Extra Time Hubs
Our Extra Time Hubs bring people in their retirement years together to socialise and do the things that they enjoy.
Maintaining friendships and being socially active are important parts of healthy, happy ageing. However, people can often find themselves socially isolated and less active when they retire as their lifestyle changes. Extra Time Hubs are take place at 19 EFL Clubs with an ambition to help thousands of people enjoy their retirement years and maximise the positive changes in getting older.
“Extra Time Hubs provide the opportunity to meet people like yourself, to socialise, form new friendships and do the things you enjoy.”
The Hubs are communities of likeminded people. They include weekly gatherings, often at the football stadium, but also a varied combination of face to face and online groups and activities.
You can shape the range of activities on offer. Activities can be virtual or in person.
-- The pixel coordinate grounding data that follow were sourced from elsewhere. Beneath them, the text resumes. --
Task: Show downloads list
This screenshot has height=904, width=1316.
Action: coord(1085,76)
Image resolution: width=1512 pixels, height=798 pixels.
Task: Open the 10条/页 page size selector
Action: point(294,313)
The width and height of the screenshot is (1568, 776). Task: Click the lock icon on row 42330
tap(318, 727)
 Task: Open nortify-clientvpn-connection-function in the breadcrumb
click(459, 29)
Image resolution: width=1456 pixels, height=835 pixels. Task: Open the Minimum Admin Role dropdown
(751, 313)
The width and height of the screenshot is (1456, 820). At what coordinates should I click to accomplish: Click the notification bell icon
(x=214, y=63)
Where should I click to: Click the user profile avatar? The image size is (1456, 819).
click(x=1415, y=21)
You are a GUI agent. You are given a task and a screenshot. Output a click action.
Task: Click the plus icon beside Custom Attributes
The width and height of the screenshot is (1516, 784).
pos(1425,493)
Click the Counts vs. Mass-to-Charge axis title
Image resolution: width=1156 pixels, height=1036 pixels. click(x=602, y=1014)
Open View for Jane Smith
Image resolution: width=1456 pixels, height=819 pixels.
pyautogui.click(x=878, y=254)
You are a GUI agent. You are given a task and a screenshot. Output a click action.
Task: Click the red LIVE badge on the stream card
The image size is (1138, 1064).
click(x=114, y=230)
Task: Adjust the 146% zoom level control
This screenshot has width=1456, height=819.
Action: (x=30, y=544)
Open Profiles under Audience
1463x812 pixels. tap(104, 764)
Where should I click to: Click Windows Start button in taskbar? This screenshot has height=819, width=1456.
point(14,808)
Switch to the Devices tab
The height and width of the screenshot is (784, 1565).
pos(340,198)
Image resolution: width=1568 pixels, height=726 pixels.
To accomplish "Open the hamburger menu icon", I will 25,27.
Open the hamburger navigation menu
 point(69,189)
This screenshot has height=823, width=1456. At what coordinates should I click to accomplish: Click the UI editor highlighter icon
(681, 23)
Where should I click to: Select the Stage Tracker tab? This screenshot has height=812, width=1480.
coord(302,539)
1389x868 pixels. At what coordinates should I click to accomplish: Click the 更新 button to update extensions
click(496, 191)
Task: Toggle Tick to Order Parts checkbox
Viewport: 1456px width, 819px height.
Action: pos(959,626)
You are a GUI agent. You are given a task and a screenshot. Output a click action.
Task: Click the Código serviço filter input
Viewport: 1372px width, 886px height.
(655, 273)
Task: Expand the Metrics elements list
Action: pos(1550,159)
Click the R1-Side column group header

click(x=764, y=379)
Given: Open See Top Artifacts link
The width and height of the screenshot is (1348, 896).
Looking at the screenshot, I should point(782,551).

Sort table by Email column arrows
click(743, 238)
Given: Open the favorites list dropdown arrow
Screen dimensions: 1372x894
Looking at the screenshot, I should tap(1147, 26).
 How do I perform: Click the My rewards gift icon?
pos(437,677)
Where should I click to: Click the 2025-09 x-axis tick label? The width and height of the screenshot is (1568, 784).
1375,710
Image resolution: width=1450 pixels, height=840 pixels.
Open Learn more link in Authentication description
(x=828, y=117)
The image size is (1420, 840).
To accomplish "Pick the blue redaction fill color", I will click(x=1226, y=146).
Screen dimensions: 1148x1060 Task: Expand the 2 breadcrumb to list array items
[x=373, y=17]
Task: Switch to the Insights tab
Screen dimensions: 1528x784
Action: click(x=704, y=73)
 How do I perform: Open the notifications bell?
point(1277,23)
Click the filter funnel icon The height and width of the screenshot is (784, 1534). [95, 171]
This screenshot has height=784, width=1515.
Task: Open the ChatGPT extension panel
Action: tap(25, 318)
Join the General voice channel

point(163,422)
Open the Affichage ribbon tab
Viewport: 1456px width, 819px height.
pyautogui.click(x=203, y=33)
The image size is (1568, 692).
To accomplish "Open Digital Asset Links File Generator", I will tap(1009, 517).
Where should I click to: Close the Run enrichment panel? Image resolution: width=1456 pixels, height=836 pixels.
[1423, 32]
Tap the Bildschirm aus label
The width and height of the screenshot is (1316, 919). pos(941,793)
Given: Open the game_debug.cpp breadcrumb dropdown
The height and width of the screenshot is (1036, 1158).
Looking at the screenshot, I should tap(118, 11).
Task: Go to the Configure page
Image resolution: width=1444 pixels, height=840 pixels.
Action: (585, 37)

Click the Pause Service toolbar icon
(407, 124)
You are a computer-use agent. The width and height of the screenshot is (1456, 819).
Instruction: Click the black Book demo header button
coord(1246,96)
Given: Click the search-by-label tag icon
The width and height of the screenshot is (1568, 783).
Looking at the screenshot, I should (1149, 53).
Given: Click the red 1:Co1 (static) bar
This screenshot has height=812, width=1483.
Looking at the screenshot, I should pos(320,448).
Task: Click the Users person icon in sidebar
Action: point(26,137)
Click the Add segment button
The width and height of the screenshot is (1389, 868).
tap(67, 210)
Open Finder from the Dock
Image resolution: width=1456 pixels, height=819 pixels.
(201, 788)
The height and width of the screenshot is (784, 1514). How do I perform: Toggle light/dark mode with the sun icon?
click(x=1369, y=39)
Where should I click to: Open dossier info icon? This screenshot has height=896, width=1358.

They can vary from quizzes, arts and crafts and music to walking football, table tennis, yoga or just a chat and cup of tea. Every week there can be something else to try. They can be in person or on-line. Every week there’s something else to try.
Funded by Sport England, the first 11 Extra Time hubs were launched in 2019 to help older people make the most of their retirement years. Despite the pilot phase including an unprecedented global pandemic, the hubs have been a great success. Around 3,000 people have benefited from the Hubs so far. People like Avril who attends Wigan Athletic Extra Time Hub, she comments,
“I lost my husband in July 2019 after a very long struggle with dementia and up to that point I’d had to give up most of my activities as I was always looking after him and taking care of him up until he went into care. When he passed away, I thought I had to get back into some sort of activities because I had lost touch with everything. I came across the Extra Time Hub and popped in to have a look and thought it looked good and I was hooked from there. I’m very grateful as it dug me out of a very lonely hole.”
We saw that services for older people tended to be small coffee morning groups, bingo sessions or tea dances with music from Vera Lynn. There’s nothing wrong with this, if that what you want to do. However, there’s a new generation of older people who grew up in the 60’s with the Beatles and the Rolling Stones. Furthermore many people that were teenagers in the 70s are now retired. So we knew that a culture change was needed. We had an ambitious concept in mind. We still do. We want to create a social community of people in their retirement years who meet regularly to socialise and to do the things they enjoy – not what we tell them they should enjoy.
Hubs are run at Bolton Wanderers, Burton Albion, Cambridge United, Carlton Athletic, Crawley Town, Derby County, Exeter City, Hull City Tigers Trust, Lincoln City, Newport County. Northampton Town, Plymouth Argyle, Port Vale, Preston North End, Rotherham United, Stevenage, Sunderland, Shrewsbury Town and Wigan Athletic.